- Original authors: Larry Gritz and other contributors
- Stable release: 3.1.12.0 / April 1, 2026; 3 months ago
- Written in: C++
- Operating system: Multiplatform
- Platform: Multiplatform
- Type: graphics software
- License: BSD (modified)
- Website: sites.google.com/site/openimageio/
- Repository: github.com/AcademySoftwareFoundation/OpenImageIO ;

= OpenImageIO =

Image processing software library

OpenImageIO is an open source library for reading and writing images. Support for different image formats is realised through plugins. The project is distributed with a modified BSD license.

== History ==
Project OpenImageIO started as ImageIO - an API that is part of Gelato, renderer software developed by nVidia. Work on ImageIO started in 2002. In the same year the specification of the API and its header files was released under BSD license. In 2007, when Gelato was discontinued, the development of ImageIO also ceased. After this, Larry Gritz, Gelato's lead developer, started a new project, OpenImageIO.

In April 2009 OpenImageIO was accepted into the Google Summer of Code program with four student slots.

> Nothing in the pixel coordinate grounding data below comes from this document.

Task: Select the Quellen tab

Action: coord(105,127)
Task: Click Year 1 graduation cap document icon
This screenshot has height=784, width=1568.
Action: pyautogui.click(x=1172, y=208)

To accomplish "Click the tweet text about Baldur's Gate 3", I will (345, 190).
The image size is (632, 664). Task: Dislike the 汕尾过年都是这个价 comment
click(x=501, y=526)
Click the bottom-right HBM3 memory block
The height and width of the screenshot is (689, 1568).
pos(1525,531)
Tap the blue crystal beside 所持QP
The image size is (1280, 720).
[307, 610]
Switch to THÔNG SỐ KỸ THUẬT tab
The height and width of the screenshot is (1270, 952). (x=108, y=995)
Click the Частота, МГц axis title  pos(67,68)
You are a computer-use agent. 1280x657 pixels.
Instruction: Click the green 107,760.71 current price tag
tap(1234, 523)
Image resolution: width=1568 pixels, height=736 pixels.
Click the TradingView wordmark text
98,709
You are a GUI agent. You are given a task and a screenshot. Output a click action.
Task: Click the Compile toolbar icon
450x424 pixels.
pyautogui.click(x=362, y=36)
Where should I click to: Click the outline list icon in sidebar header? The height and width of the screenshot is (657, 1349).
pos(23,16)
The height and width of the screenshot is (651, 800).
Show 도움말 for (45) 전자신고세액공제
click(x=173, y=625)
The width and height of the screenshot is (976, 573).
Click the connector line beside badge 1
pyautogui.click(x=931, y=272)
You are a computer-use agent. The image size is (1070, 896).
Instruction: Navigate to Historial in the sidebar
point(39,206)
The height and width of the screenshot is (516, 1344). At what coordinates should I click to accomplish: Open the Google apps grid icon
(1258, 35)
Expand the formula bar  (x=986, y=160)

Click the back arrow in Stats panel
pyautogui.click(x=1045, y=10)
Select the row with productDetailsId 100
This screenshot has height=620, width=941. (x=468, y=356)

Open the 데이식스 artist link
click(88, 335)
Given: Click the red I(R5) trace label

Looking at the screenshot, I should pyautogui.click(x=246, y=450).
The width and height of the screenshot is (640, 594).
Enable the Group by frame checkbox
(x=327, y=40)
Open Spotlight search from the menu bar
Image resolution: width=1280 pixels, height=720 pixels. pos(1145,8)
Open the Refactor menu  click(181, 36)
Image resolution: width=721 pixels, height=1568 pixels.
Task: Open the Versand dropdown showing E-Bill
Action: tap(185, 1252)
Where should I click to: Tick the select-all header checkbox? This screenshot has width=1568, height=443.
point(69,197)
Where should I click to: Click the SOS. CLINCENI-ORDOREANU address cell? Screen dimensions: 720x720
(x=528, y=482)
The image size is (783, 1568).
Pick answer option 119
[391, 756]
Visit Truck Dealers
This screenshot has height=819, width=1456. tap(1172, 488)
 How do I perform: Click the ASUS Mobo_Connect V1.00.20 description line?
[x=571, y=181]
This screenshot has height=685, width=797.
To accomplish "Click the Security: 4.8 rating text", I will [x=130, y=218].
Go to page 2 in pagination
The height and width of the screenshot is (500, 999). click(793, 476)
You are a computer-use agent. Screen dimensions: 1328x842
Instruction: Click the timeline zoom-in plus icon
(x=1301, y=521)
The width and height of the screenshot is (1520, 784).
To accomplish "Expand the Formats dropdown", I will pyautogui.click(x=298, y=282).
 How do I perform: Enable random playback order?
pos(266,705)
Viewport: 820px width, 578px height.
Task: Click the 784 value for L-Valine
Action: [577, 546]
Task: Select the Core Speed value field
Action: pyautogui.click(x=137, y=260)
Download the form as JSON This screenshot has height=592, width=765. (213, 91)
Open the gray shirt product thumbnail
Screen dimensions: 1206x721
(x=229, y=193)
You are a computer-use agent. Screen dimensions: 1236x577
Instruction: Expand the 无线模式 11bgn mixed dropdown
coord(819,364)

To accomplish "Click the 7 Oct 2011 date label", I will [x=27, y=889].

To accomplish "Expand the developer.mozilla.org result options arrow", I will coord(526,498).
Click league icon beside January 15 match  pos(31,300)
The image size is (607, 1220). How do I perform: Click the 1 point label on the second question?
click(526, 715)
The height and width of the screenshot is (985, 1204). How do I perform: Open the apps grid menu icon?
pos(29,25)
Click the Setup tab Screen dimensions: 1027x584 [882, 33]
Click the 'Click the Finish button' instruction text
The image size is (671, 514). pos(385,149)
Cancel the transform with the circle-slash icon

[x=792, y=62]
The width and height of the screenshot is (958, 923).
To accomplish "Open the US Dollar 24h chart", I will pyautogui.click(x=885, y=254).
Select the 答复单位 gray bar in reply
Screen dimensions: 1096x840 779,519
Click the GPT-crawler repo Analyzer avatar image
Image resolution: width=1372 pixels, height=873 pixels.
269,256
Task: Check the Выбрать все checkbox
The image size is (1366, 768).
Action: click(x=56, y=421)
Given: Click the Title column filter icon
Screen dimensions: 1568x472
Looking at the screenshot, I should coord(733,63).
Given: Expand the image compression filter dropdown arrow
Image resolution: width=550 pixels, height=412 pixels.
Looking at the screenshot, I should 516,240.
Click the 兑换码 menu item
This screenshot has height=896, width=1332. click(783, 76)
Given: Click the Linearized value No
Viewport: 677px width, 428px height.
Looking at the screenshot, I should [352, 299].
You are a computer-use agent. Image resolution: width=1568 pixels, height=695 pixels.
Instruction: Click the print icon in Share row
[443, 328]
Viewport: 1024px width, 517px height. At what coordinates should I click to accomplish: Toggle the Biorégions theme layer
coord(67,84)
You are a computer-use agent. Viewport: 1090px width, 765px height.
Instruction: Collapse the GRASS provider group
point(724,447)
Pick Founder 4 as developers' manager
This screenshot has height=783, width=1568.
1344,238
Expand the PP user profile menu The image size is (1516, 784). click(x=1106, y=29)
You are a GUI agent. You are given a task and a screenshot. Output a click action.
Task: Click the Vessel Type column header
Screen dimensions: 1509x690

September 2009 marked the release of Cloudy with a Chance of Meatballs, the first full-length feature film in whose production OpenImageIO, alongside Open Shading Language, was used as the texturing engine.

== Applications ==
OpenImageIO library comes with a few applications that demonstrate its features:
- iconvert - converts image files from one format to another
- idiff - compare two images, print information on how much they differ
- iinfo - prints basic (width and height of the image and its color depth) or detailed (metadata) information about the given image
- igrep - searches images for matching metadata
- iv - a simple image viewer
- maketx - a mipmap generation tool

== Supported formats ==
As of January 2018 the library supports the following formats: OpenEXR, HDR/RGBE, TIFF, JPEG/JFIF, PNG, Truevision TGA, BMP, ICO, FITS as well as BMP, JPEG-2000, RMan Zfile, FITS, DDS, Softimage PIC, PNM, DPX, Cineon, IFF, Field3D, Ptex, Photoshop PSD, Wavefront RLA, SGI, WebP, GIF. In addition, video files are supported through FFmpeg and raw camera formats are supported through LibRaw.